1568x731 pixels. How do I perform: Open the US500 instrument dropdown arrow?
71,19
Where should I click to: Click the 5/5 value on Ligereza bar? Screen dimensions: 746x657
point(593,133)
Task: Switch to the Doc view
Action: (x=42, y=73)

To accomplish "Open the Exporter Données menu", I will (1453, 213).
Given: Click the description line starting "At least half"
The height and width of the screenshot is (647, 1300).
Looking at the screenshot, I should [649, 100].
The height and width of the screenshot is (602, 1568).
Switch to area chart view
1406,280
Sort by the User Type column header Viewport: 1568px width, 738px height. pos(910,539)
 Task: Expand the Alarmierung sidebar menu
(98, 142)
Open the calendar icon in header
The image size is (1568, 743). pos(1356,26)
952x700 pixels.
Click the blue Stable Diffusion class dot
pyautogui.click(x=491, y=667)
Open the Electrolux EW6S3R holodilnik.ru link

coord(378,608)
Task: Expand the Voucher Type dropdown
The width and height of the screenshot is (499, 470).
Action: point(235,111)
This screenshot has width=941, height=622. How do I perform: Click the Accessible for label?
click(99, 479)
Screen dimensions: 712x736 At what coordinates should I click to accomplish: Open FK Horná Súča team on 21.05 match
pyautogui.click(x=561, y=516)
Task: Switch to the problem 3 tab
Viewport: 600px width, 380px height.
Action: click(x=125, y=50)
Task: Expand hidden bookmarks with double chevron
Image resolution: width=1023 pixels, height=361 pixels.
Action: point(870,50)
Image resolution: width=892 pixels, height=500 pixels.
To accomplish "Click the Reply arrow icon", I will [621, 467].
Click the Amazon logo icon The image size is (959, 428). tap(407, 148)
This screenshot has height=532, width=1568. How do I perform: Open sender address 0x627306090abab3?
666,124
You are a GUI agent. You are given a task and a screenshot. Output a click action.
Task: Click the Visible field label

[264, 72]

[Required action] Among the lines above, find those carrying the word "will" and copy them out.

[Result]
To accomplish "Open the Exporter Données menu", I will (1453, 213).
To accomplish "Click the Reply arrow icon", I will [621, 467].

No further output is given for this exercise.